Por décadas, o Centro de Educação conviveu sem problemas com a placa sinalizando o nome do auditório – os docentes mais jovens sequer sabiam de quem se tratava. As coisas mudaram quando o professor e historiador Evson Malaquias Santos, que pesquisa a repressão da ditadura militar na UFPE, encontrou no acervo do Arquivo Nacional documentos em que deixam claro o empenho de Maciel para desmantelar o legado de Paulo Freire e do Movimento de Cultura Popular.
Após fazer a descoberta, o professor Evson levou a proposta de retirada de mudança de nome do auditório para o conselho do departamento onde está lotado, o departamento de Administração Escolar e Planejamento Educacional. A ideia foi bem recebida e, agora, está em discussão nos outros três departamentos que compõem o Centro de Educação.

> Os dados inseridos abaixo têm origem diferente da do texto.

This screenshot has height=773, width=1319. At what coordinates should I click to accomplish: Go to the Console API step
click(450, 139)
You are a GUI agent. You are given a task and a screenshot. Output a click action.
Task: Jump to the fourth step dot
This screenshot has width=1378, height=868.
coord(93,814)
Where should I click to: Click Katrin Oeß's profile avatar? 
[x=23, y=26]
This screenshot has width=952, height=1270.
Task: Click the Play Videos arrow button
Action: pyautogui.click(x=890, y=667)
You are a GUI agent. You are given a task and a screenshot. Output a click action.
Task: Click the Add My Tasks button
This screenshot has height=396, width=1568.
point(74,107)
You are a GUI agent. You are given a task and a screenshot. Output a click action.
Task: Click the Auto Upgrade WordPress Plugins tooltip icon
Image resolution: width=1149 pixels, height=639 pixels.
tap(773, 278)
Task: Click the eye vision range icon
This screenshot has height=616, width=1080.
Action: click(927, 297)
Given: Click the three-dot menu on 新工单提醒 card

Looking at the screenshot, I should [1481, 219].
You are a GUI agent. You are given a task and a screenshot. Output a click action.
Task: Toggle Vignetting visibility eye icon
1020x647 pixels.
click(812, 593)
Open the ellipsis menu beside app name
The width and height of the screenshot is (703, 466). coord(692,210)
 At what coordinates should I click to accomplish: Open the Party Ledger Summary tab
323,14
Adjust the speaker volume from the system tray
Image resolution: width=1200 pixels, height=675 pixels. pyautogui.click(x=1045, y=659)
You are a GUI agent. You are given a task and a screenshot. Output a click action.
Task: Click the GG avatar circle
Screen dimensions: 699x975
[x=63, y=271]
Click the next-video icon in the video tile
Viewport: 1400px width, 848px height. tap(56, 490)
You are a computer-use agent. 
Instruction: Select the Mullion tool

Segundo Evson, a mudança encontra resistência, curiosamente, entre vários dos professores que são considerados “discípulos” de Paulo Freire, o educador cuja obra é a principal influência para a área de Pedagogia da UFPE e cujas iniciativas foram alvo da atuação política de Carlos Maciel após o golpe. “Nosso compromisso tem que ser com as vítimas da ditadura, não com seus algozes. Não tem sentido homenagear alguém que foi interventor no MCP e ficou ao lado dos crimes e das perseguições”, explicou o pesquisador.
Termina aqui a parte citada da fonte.